The CMOS digital parts of the system were designed with the Verilog description language at the register transfer level, and synthesized to the standard cells provided with the design kit with Cadence RTL Compiler. Overall, the circuits were optimized for low-area and low-energy consumption, and not for high speed computation. Their area was estimated using the Cadence Encounter tool. For estimating their energy consumption, value change dumps files corresponding to the gripper task were generated using Cadence ncsim and the power consumption was estimated using Cadence Encounter.

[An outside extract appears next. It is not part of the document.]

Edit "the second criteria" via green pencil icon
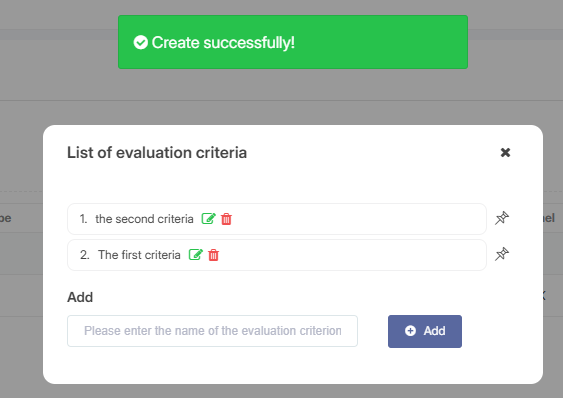The height and width of the screenshot is (398, 563). coord(208,218)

The superparamagnetic junctions were modeled based on the previous Methods section, assuming d = 11 nm diameter, a size that has been demonstrated experimentally50. The energy consumption for the detection of the spikes was based on Cadence Spectre simulation of a simple circuit, presented in Supplementary Note 5, Supplementary Fig. 7, and based on the stimulus value corresponding to the highest energy consumption. The stimulus is applied to reference resistors whose resistance is intermediate between the parallel and anti-parallel state resistance of the superparamagnetic tunnel junctions, as well on the superparamagnetic tunnel junction. At each clock cycle, the voltage at the junction and at the reference resistor is compared by a low-power CMOS comparator (Supplementary Fig. 7). Simple logic comparing the result of the comparison to the same result at the previous clock cycle allows detecting the junction switching events, which are counted by an eight-bit digital counter. (Each junction is associated with one counter).

At the end of the counting phase, the system then computes Eq. 4 in a sequential manner, controlled by a finite state machine (Fig. 5a) described in Supplementary Note 5. The synaptic weights are stored in eight-bit fixed point representation in an ST-MRAM array. Computation is realized in fixed point using integer addition and multiplication circuits. The ST-MRAM array was modeled using assumptions in terms of area and energy consumption as expected for a 28 nm technology51. ST-MRAM read and write circuits are modeled in a behavioral fashion, using results of ref.52 for evaluating their area and energy consumption.

The learning circuit can be activated after the computation phase optionally. Based on the learning rule described above, computed in fixed point representation, the ST-MRAM array is reprogrammed. In order to save energy, ST-MRAM cells are read before programming, so that only bit that actually changed are reprogrammed (a standard technique for resistive memory53).

Data availability

The datasets generated and analyzed during this study are available from the corresponding author on reasonable request.